TASK:
Output the lines of the entries below, starting with the line that contains "Viewport: 590px width, 771px" and ending after the line that contains "pyautogui.click(x=142, y=75)". Do not include the pictures in your answer.

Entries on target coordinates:
○ ○ ○

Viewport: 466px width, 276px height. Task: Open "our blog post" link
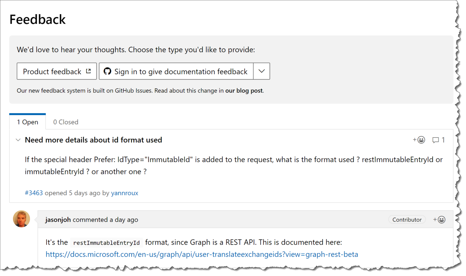coord(244,90)
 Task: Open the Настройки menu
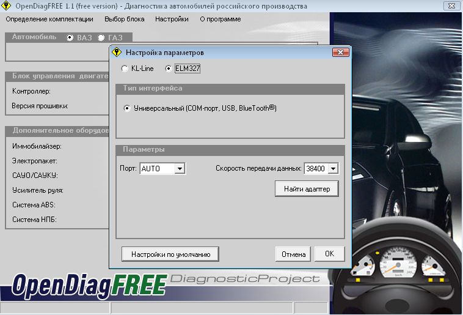point(172,19)
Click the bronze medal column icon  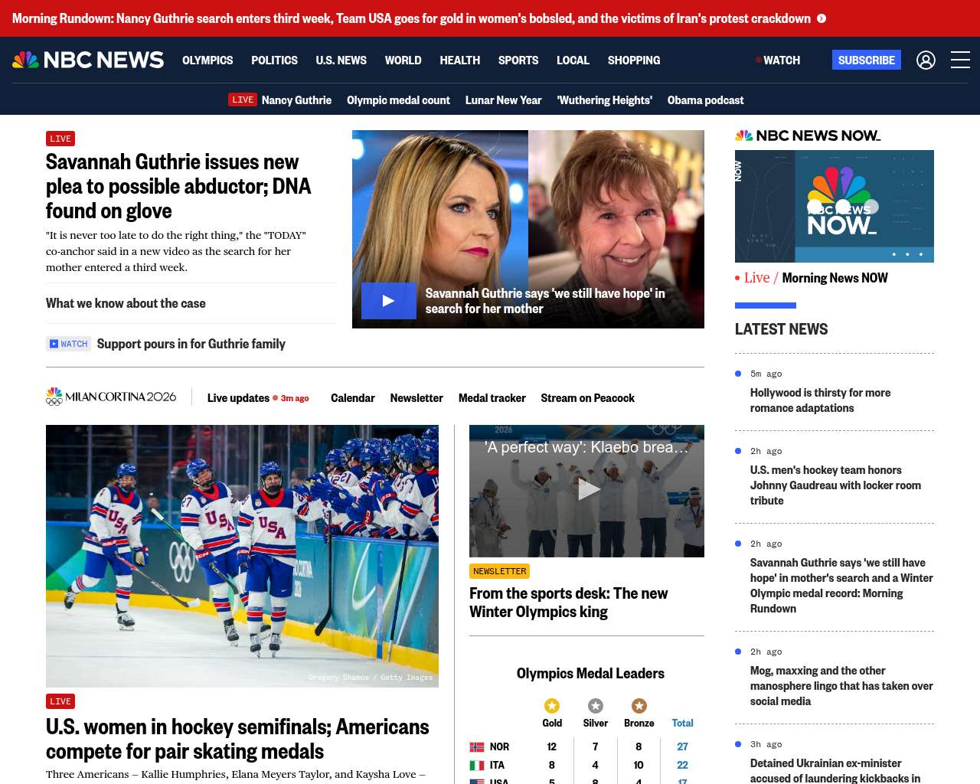point(639,706)
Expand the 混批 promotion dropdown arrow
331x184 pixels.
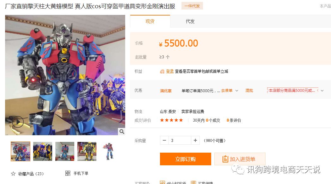point(322,91)
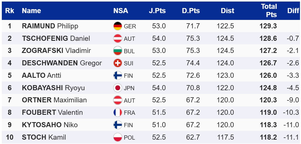The image size is (301, 144).
Task: Open RAIMUND Philipp athlete link
Action: [50, 26]
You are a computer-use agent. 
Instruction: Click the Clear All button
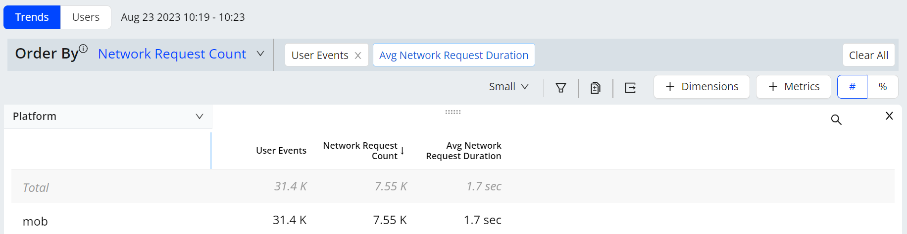coord(868,55)
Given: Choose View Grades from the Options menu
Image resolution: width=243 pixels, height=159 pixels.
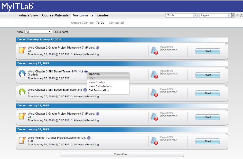Looking at the screenshot, I should 97,82.
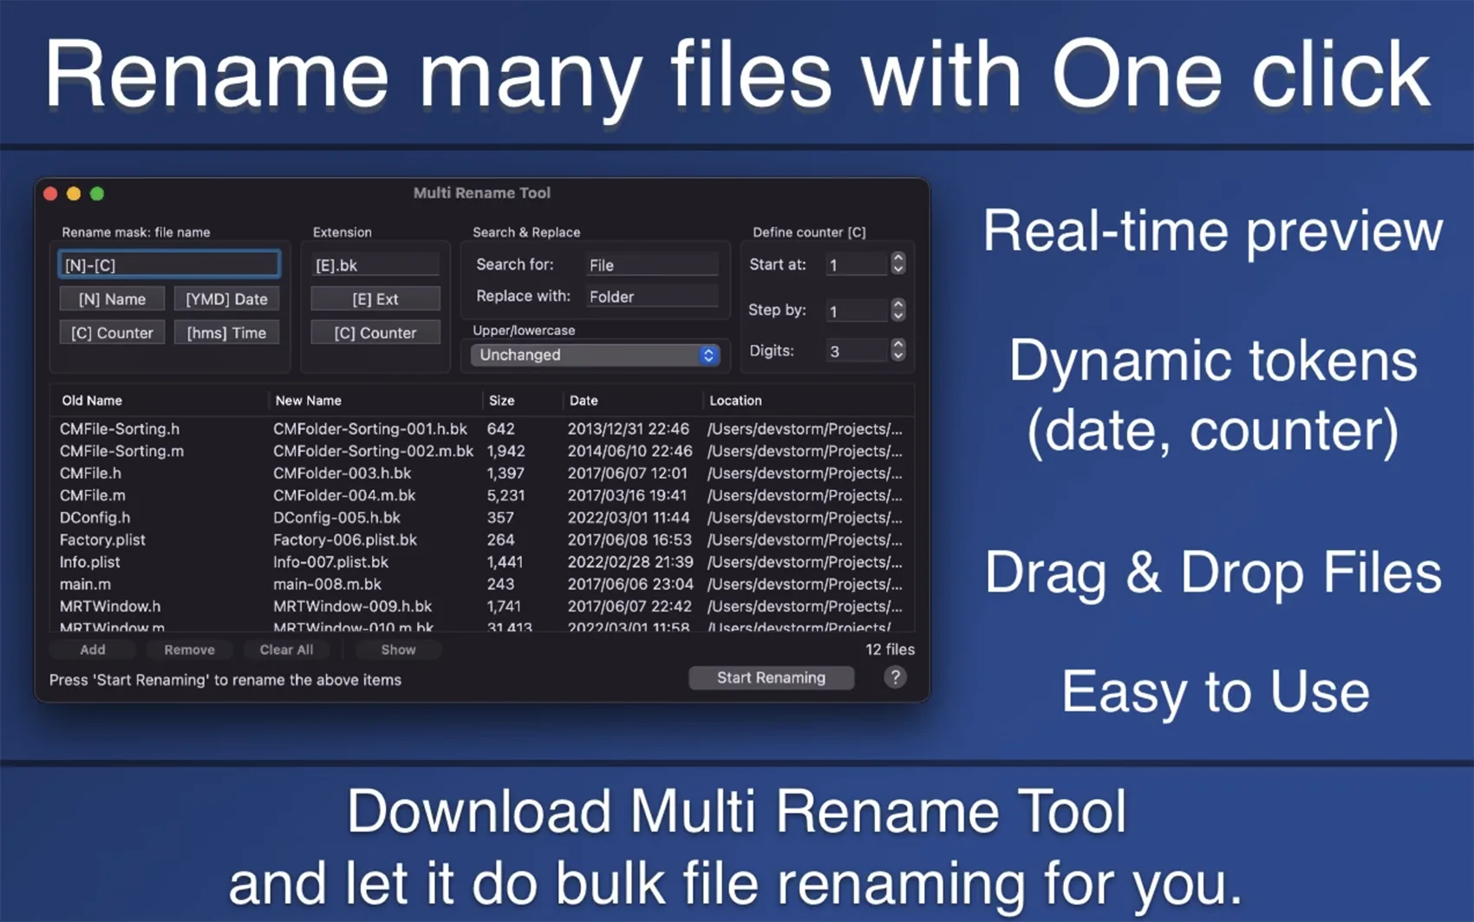Click the Search for text field
The image size is (1474, 922).
pyautogui.click(x=651, y=265)
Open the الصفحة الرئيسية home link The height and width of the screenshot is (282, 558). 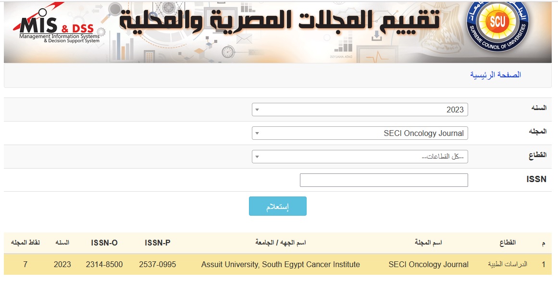pyautogui.click(x=495, y=75)
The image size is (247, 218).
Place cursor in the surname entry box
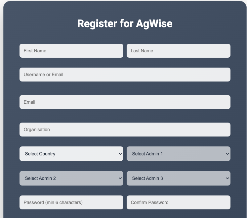click(x=178, y=51)
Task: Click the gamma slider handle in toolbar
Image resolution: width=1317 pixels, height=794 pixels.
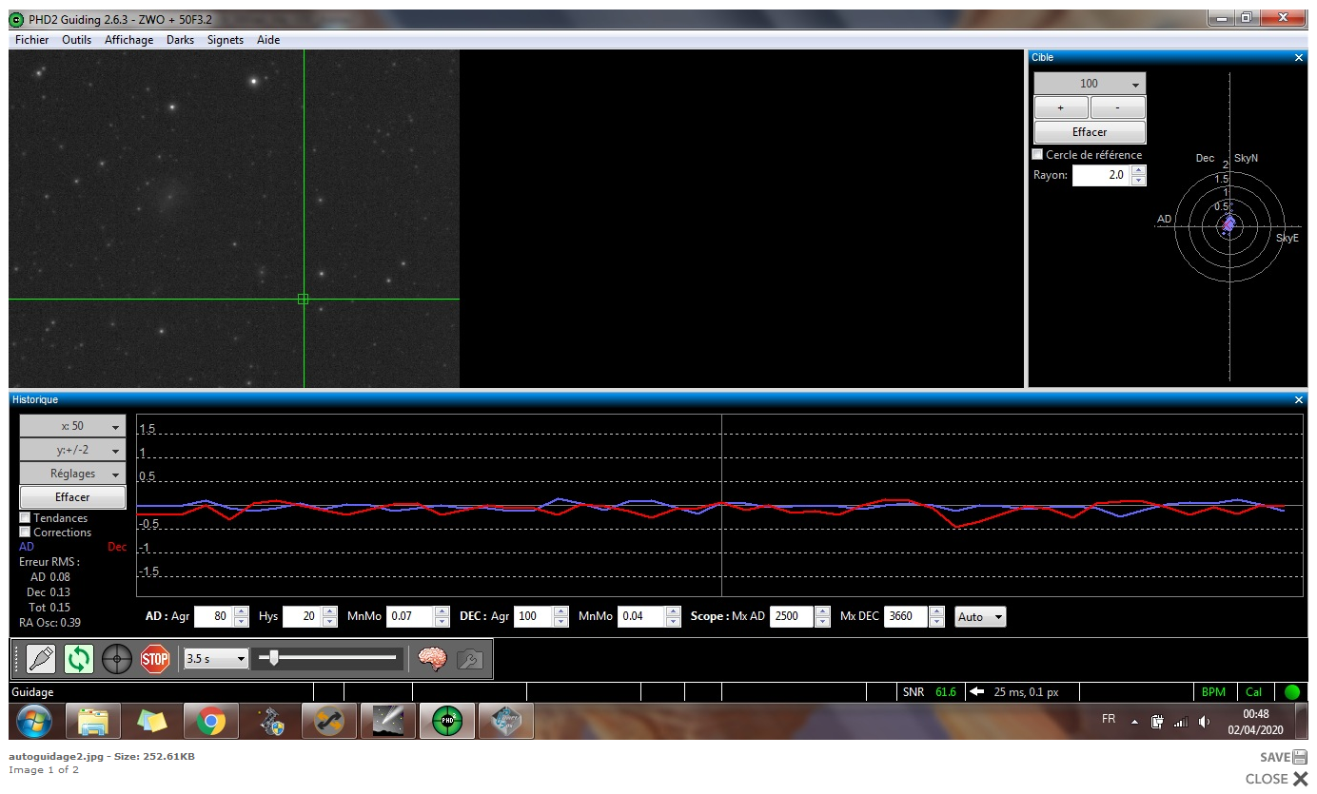Action: coord(274,657)
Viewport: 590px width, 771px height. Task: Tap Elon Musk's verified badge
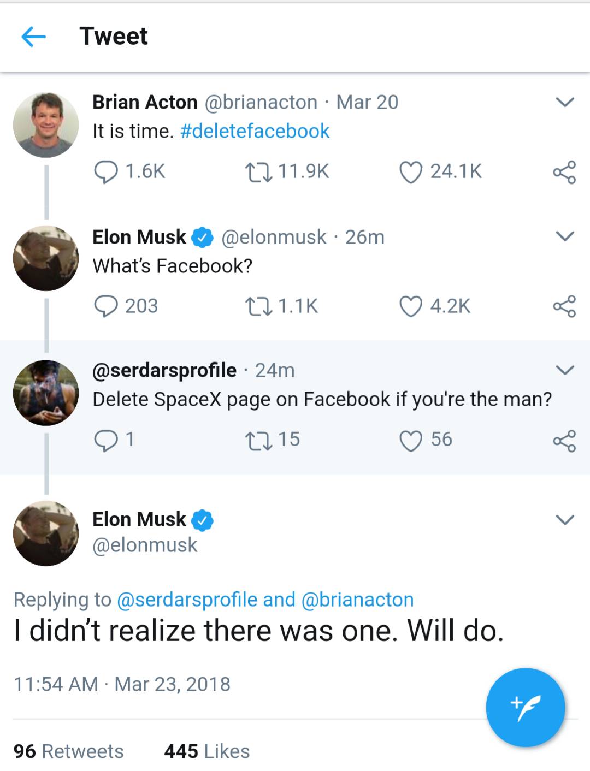201,236
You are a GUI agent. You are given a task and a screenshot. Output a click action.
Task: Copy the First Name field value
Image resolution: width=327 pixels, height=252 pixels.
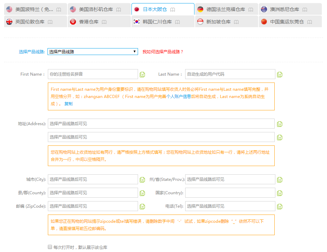pyautogui.click(x=142, y=75)
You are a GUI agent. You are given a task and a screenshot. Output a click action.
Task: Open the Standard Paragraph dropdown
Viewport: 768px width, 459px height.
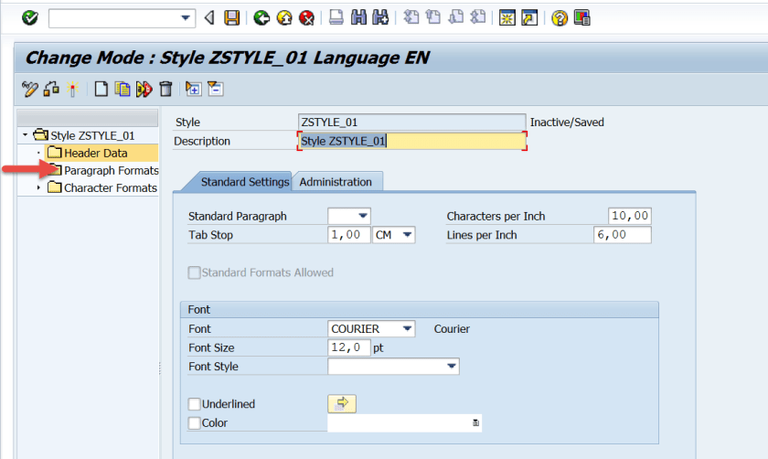(363, 217)
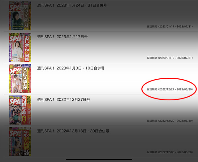Screen dimensions: 198x162
Task: Tap the home indicator bar at bottom
Action: (99, 160)
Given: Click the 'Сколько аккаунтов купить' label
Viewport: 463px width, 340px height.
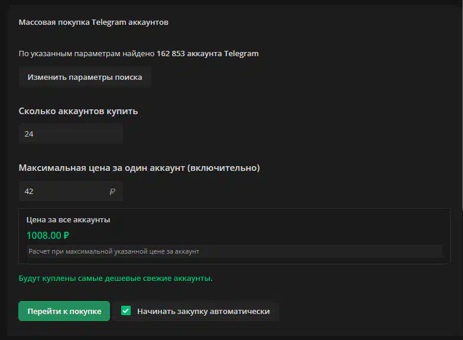Looking at the screenshot, I should pyautogui.click(x=78, y=111).
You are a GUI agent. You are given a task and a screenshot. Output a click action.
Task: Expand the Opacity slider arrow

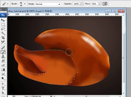[81, 4]
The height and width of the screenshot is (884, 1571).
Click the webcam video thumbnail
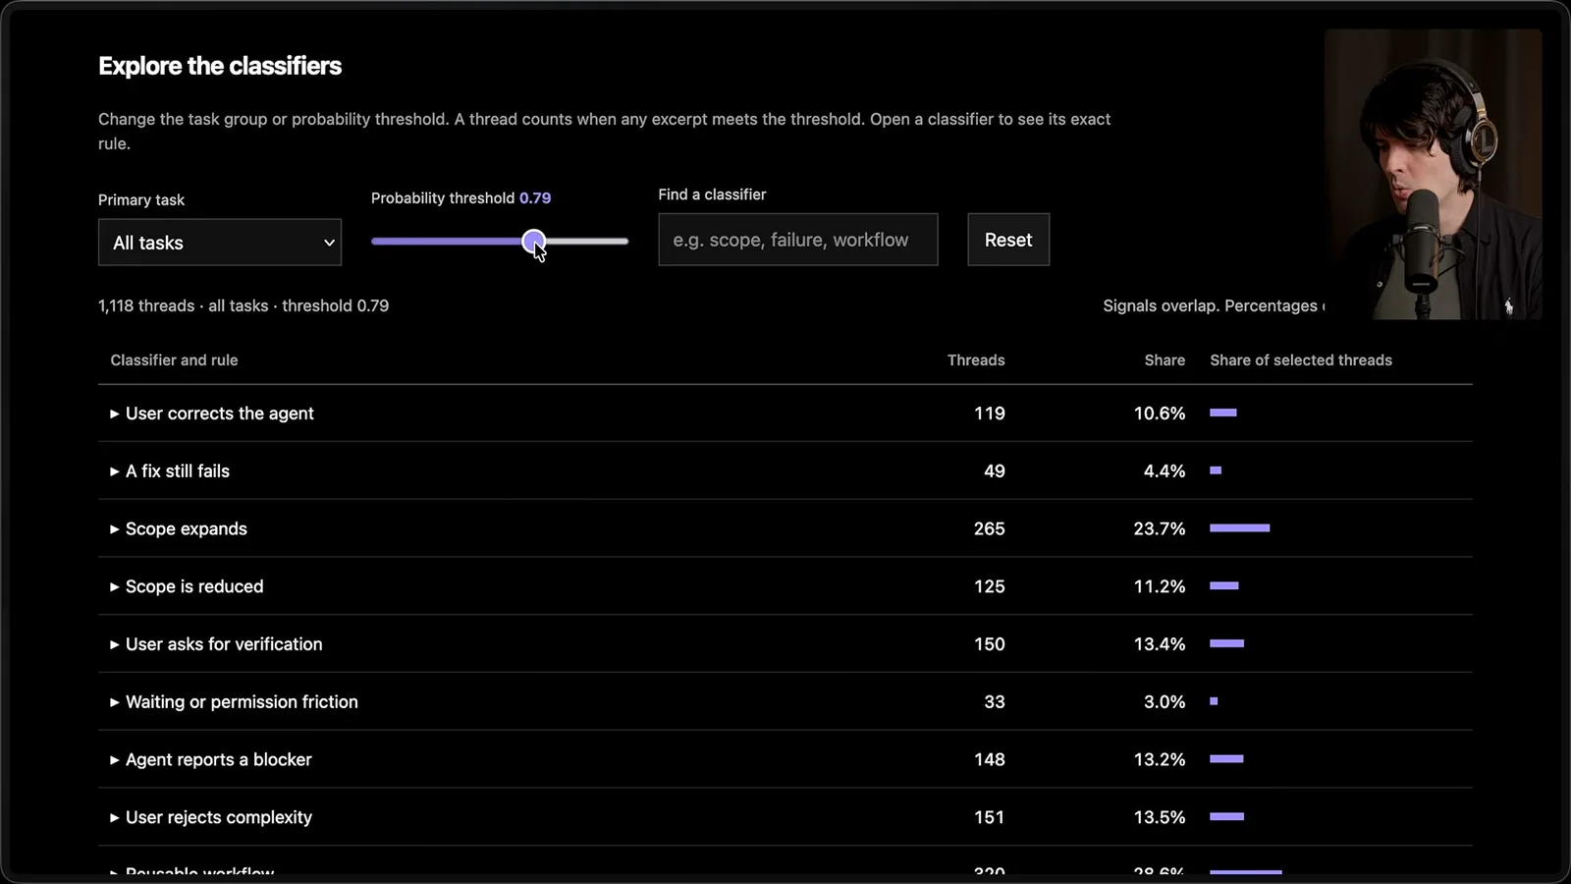coord(1434,174)
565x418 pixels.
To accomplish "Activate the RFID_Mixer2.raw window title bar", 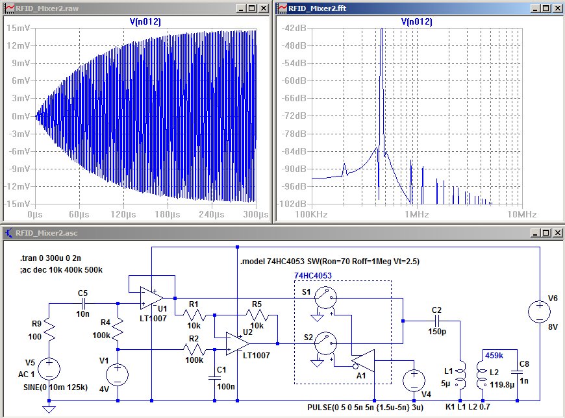I will coord(119,8).
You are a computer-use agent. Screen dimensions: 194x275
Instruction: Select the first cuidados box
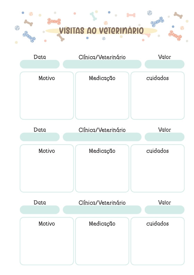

○ ○ ○

TASK SOLUTION:
Viewport: 590px width, 771px height. Task: Tap Elon Musk's verified badge
201,236
You are a GUI agent. You are given a task and a screenshot. Output a click action.
Task: Copy the First Name field value
Image resolution: width=327 pixels, height=252 pixels.
pyautogui.click(x=142, y=75)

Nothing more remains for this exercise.